══ Available records
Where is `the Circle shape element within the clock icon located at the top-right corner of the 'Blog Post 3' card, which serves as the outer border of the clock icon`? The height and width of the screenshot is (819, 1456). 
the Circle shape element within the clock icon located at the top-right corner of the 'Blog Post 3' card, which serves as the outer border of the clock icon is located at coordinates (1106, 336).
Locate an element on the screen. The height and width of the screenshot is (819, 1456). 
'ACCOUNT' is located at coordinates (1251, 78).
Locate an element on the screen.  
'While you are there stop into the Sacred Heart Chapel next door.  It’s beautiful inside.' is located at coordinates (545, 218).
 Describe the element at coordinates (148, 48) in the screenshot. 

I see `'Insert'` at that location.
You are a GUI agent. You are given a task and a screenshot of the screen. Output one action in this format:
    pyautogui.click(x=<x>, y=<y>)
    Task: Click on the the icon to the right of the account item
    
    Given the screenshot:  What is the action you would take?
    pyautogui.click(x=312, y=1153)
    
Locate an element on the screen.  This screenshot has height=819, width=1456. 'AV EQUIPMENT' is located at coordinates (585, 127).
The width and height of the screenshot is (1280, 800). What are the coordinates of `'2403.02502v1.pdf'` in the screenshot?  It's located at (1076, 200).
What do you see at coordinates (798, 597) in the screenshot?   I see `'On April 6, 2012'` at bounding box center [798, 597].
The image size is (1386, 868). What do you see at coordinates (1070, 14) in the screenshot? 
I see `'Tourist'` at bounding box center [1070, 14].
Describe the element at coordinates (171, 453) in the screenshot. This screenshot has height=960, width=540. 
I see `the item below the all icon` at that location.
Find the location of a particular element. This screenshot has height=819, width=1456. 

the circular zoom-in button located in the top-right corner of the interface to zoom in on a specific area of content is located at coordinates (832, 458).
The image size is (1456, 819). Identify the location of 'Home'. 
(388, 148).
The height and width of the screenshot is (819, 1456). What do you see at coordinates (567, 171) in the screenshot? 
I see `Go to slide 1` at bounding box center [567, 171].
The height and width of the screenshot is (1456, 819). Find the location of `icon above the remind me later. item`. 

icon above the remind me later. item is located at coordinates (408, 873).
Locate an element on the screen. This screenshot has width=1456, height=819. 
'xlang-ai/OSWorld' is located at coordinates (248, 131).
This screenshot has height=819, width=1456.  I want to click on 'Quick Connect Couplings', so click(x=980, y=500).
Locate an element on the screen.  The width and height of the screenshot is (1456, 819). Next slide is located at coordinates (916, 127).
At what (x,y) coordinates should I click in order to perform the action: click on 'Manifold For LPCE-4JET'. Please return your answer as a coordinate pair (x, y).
════
**What you should do:** Substitute "Find an element on the screen." for "Locate an element on the screen." throughout the material, and write all of the material out again with nothing else altered.

**Completed exercise:**
Where is `the Circle shape element within the clock icon located at the top-right corner of the 'Blog Post 3' card, which serves as the outer border of the clock icon`? The height and width of the screenshot is (819, 1456). 
the Circle shape element within the clock icon located at the top-right corner of the 'Blog Post 3' card, which serves as the outer border of the clock icon is located at coordinates (1106, 336).
Find an element on the screen. The height and width of the screenshot is (819, 1456). 
'ACCOUNT' is located at coordinates (1251, 78).
Find an element on the screen.  
'While you are there stop into the Sacred Heart Chapel next door.  It’s beautiful inside.' is located at coordinates (545, 218).
 Describe the element at coordinates (148, 48) in the screenshot. 

I see `'Insert'` at that location.
You are a GUI agent. You are given a task and a screenshot of the screen. Output one action in this format:
    pyautogui.click(x=<x>, y=<y>)
    Task: Click on the the icon to the right of the account item
    
    Given the screenshot:  What is the action you would take?
    pyautogui.click(x=312, y=1153)
    
Find an element on the screen.  This screenshot has height=819, width=1456. 'AV EQUIPMENT' is located at coordinates (585, 127).
The width and height of the screenshot is (1280, 800). What are the coordinates of `'2403.02502v1.pdf'` in the screenshot?  It's located at (1076, 200).
What do you see at coordinates (798, 597) in the screenshot?   I see `'On April 6, 2012'` at bounding box center [798, 597].
The image size is (1386, 868). What do you see at coordinates (1070, 14) in the screenshot? 
I see `'Tourist'` at bounding box center [1070, 14].
Describe the element at coordinates (171, 453) in the screenshot. This screenshot has height=960, width=540. 
I see `the item below the all icon` at that location.
Find the location of a particular element. This screenshot has height=819, width=1456. 

the circular zoom-in button located in the top-right corner of the interface to zoom in on a specific area of content is located at coordinates (832, 458).
The image size is (1456, 819). Identify the location of 'Home'. 
(388, 148).
The height and width of the screenshot is (819, 1456). What do you see at coordinates (567, 171) in the screenshot? 
I see `Go to slide 1` at bounding box center [567, 171].
The height and width of the screenshot is (1456, 819). Find the location of `icon above the remind me later. item`. 

icon above the remind me later. item is located at coordinates (408, 873).
Find an element on the screen. This screenshot has width=1456, height=819. 
'xlang-ai/OSWorld' is located at coordinates (248, 131).
This screenshot has height=819, width=1456.  I want to click on 'Quick Connect Couplings', so click(x=980, y=500).
Find an element on the screen.  The width and height of the screenshot is (1456, 819). Next slide is located at coordinates (916, 127).
At what (x,y) coordinates should I click in order to perform the action: click on 'Manifold For LPCE-4JET'. Please return your answer as a coordinate pair (x, y).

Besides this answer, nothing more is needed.